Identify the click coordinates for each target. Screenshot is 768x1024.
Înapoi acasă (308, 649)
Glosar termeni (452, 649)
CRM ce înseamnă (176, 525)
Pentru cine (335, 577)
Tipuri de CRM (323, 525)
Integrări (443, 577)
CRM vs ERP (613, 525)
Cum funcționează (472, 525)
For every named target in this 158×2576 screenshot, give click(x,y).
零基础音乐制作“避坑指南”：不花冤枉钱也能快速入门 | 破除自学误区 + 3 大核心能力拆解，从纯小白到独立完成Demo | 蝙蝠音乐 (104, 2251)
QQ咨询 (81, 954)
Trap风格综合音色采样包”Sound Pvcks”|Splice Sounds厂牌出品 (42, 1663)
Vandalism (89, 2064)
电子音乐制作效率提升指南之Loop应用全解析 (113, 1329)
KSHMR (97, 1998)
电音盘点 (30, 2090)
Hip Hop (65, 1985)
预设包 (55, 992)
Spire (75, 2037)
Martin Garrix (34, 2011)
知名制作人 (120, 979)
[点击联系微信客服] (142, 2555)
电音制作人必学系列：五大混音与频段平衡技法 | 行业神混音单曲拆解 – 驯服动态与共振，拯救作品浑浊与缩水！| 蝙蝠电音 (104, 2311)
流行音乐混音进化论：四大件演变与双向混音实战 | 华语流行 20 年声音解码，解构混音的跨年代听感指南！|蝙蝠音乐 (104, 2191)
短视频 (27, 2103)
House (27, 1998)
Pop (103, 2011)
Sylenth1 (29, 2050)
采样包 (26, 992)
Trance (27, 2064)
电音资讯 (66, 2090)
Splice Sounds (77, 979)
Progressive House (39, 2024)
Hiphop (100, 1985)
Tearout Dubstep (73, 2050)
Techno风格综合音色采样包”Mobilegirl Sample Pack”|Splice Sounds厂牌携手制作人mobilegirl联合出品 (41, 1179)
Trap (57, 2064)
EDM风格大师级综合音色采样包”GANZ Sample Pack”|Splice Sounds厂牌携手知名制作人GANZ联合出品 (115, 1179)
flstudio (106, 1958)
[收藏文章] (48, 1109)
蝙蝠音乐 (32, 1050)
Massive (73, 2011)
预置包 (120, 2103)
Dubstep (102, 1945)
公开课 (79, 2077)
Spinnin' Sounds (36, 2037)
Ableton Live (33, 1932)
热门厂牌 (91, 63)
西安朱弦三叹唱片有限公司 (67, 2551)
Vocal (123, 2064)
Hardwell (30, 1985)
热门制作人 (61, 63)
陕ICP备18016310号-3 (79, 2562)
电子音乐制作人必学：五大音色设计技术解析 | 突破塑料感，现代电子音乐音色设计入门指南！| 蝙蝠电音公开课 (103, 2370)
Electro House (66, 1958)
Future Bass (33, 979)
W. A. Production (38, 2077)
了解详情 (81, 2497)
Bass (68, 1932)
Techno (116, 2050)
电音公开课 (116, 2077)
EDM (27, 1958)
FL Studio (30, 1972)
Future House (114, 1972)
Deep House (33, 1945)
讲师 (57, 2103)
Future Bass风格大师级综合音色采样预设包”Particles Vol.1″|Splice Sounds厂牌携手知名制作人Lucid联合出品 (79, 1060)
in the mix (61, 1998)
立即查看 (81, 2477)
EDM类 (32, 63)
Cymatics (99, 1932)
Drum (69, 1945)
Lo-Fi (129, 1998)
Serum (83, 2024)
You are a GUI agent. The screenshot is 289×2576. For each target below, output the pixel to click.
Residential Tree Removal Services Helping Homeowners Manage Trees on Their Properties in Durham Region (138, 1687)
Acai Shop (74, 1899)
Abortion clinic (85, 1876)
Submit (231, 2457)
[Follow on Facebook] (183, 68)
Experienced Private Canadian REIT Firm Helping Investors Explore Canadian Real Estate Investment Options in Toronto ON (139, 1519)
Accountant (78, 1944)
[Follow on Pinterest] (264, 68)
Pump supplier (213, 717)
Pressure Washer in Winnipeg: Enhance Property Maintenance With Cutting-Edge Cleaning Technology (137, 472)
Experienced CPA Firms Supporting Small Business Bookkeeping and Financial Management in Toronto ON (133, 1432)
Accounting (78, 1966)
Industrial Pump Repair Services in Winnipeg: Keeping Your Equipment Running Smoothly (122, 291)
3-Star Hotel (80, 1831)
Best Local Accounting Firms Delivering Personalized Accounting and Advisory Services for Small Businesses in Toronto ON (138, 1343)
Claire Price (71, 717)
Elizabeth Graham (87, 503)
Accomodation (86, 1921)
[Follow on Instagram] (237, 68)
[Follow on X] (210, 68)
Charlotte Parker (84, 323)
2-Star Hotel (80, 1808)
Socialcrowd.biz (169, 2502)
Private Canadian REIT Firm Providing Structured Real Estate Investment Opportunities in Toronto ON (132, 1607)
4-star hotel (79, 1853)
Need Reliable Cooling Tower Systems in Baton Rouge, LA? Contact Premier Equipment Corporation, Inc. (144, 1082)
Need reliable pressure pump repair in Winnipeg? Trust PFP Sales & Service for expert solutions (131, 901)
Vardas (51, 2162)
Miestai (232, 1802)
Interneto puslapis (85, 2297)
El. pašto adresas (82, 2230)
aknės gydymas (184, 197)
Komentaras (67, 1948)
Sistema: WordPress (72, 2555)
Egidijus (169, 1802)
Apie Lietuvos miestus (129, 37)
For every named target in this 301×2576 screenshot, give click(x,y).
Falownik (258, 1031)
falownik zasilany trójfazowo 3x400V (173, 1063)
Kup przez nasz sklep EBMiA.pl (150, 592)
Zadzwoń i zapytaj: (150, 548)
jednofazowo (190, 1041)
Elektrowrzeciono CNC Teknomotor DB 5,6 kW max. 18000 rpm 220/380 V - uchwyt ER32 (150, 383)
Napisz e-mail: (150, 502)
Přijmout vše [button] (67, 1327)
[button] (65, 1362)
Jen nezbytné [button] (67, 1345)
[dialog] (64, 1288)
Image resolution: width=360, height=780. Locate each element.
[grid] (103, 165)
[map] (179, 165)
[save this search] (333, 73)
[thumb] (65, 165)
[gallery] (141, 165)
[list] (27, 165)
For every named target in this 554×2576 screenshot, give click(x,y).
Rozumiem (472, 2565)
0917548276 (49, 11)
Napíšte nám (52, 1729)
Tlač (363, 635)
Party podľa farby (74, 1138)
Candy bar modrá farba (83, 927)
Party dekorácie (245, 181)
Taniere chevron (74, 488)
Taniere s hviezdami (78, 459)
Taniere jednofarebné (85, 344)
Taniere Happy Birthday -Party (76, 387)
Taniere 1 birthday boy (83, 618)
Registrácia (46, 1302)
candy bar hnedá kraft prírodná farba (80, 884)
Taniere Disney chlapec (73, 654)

▶ WHAT YOU SHOULD DO
For the material above, produce a word-for-word copy.

▶ COMPLETED EXERCISE
Identify the click coordinates for each target. Screenshot is 768x1024.
Înapoi acasă (308, 649)
Glosar termeni (452, 649)
CRM ce înseamnă (176, 525)
Pentru cine (335, 577)
Tipuri de CRM (323, 525)
Integrări (443, 577)
CRM vs ERP (613, 525)
Cum funcționează (472, 525)
For every named target in this 158×2576 screenshot, give click(x,y).
零基础音乐制作“避坑指南”：不花冤枉钱也能快速入门 | 破除自学误区 + 3 大核心能力拆解，从纯小白到独立完成Demo | 蝙蝠音乐 (104, 2251)
QQ咨询 (81, 954)
Trap风格综合音色采样包”Sound Pvcks”|Splice Sounds厂牌出品 (42, 1663)
Vandalism (89, 2064)
电子音乐制作效率提升指南之Loop应用全解析 (113, 1329)
KSHMR (97, 1998)
电音盘点 (30, 2090)
Hip Hop (65, 1985)
预设包 (55, 992)
Spire (75, 2037)
Martin Garrix (34, 2011)
知名制作人 (120, 979)
[点击联系微信客服] (142, 2555)
电音制作人必学系列：五大混音与频段平衡技法 | 行业神混音单曲拆解 – 驯服动态与共振，拯救作品浑浊与缩水！| 蝙蝠电音 (104, 2311)
流行音乐混音进化论：四大件演变与双向混音实战 | 华语流行 20 年声音解码，解构混音的跨年代听感指南！|蝙蝠音乐 (104, 2191)
短视频 (27, 2103)
House (27, 1998)
Pop (103, 2011)
Sylenth1 (29, 2050)
采样包 (26, 992)
Trance (27, 2064)
电音资讯 (66, 2090)
Splice Sounds (77, 979)
Progressive House (39, 2024)
Hiphop (100, 1985)
Tearout Dubstep (73, 2050)
Techno风格综合音色采样包”Mobilegirl Sample Pack”|Splice Sounds厂牌携手制作人mobilegirl联合出品 (41, 1179)
Trap (57, 2064)
EDM风格大师级综合音色采样包”GANZ Sample Pack”|Splice Sounds厂牌携手知名制作人GANZ联合出品 (115, 1179)
flstudio (106, 1958)
[收藏文章] (48, 1109)
蝙蝠音乐 (32, 1050)
Massive (73, 2011)
预置包 (120, 2103)
Dubstep (102, 1945)
公开课 (79, 2077)
Spinnin' Sounds (36, 2037)
Ableton Live (33, 1932)
热门厂牌 (91, 63)
西安朱弦三叹唱片有限公司 (67, 2551)
Vocal (123, 2064)
Hardwell (30, 1985)
热门制作人 (61, 63)
陕ICP备18016310号-3 (79, 2562)
电子音乐制作人必学：五大音色设计技术解析 | 突破塑料感，现代电子音乐音色设计入门指南！| 蝙蝠电音公开课 (103, 2370)
Electro House (66, 1958)
Future Bass (33, 979)
W. A. Production (38, 2077)
了解详情 (81, 2497)
Bass (68, 1932)
Techno (116, 2050)
电音公开课 (116, 2077)
EDM (27, 1958)
FL Studio (30, 1972)
Future House (114, 1972)
Deep House (33, 1945)
讲师 (57, 2103)
Future Bass风格大师级综合音色采样预设包”Particles Vol.1″|Splice Sounds厂牌携手知名制作人Lucid联合出品 (79, 1060)
in the mix (61, 1998)
立即查看 (81, 2477)
EDM类 (32, 63)
Cymatics (99, 1932)
Drum (69, 1945)
Lo-Fi (129, 1998)
Serum (83, 2024)
You are a GUI agent. The screenshot is 289×2576. For each target below, output the pixel to click.
Residential Tree Removal Services Helping Homeowners Manage Trees on Their Properties in Durham Region (138, 1687)
Acai Shop (74, 1899)
Abortion clinic (85, 1876)
Submit (231, 2457)
[Follow on Facebook] (183, 68)
Experienced Private Canadian REIT Firm Helping Investors Explore Canadian Real Estate Investment Options in Toronto ON (139, 1519)
Accountant (78, 1944)
[Follow on Pinterest] (264, 68)
Pump supplier (213, 717)
Pressure Washer in Winnipeg: Enhance Property Maintenance With Cutting-Edge Cleaning Technology (137, 472)
Experienced CPA Firms Supporting Small Business Bookkeeping and Financial Management in Toronto ON (133, 1432)
Accounting (78, 1966)
Industrial Pump Repair Services in Winnipeg: Keeping Your Equipment Running Smoothly (122, 291)
3-Star Hotel (80, 1831)
Best Local Accounting Firms Delivering Personalized Accounting and Advisory Services for Small Businesses in Toronto ON (138, 1343)
Claire Price (71, 717)
Elizabeth Graham (87, 503)
Accomodation (86, 1921)
[Follow on Instagram] (237, 68)
[Follow on X] (210, 68)
Charlotte Parker (84, 323)
2-Star Hotel (80, 1808)
Socialcrowd.biz (169, 2502)
Private Canadian REIT Firm Providing Structured Real Estate Investment Opportunities in Toronto ON (132, 1607)
4-star hotel (79, 1853)
Need Reliable Cooling Tower Systems in Baton Rouge, LA? Contact Premier Equipment Corporation, Inc. (144, 1082)
Need reliable pressure pump repair in Winnipeg? Trust PFP Sales & Service for expert solutions (131, 901)
Vardas (51, 2162)
Miestai (232, 1802)
Interneto puslapis (85, 2297)
El. pašto adresas (82, 2230)
aknės gydymas (184, 197)
Komentaras (67, 1948)
Sistema: WordPress (72, 2555)
Egidijus (169, 1802)
Apie Lietuvos miestus (129, 37)
For every named target in this 301×2576 screenshot, give click(x,y).
Falownik (258, 1031)
falownik zasilany trójfazowo 3x400V (173, 1063)
Kup przez nasz sklep EBMiA.pl (150, 592)
Zadzwoń i zapytaj: (150, 548)
jednofazowo (190, 1041)
Elektrowrzeciono CNC Teknomotor DB 5,6 kW max. 18000 rpm 220/380 V - uchwyt ER32 (150, 383)
Napisz e-mail: (150, 502)
Přijmout vše [button] (67, 1327)
[button] (65, 1362)
Jen nezbytné [button] (67, 1345)
[dialog] (64, 1288)
Image resolution: width=360, height=780. Locate each element.
[grid] (103, 165)
[map] (179, 165)
[save this search] (333, 73)
[thumb] (65, 165)
[gallery] (141, 165)
[list] (27, 165)
For every named target in this 554×2576 screenshot, give click(x,y).
Rozumiem (472, 2565)
0917548276 (49, 11)
Napíšte nám (52, 1729)
Tlač (363, 635)
Party podľa farby (74, 1138)
Candy bar modrá farba (83, 927)
Party dekorácie (245, 181)
Taniere chevron (74, 488)
Taniere s hviezdami (78, 459)
Taniere jednofarebné (85, 344)
Taniere Happy Birthday -Party (76, 387)
Taniere 1 birthday boy (83, 618)
Registrácia (46, 1302)
candy bar hnedá kraft prírodná farba (80, 884)
Taniere Disney chlapec (73, 654)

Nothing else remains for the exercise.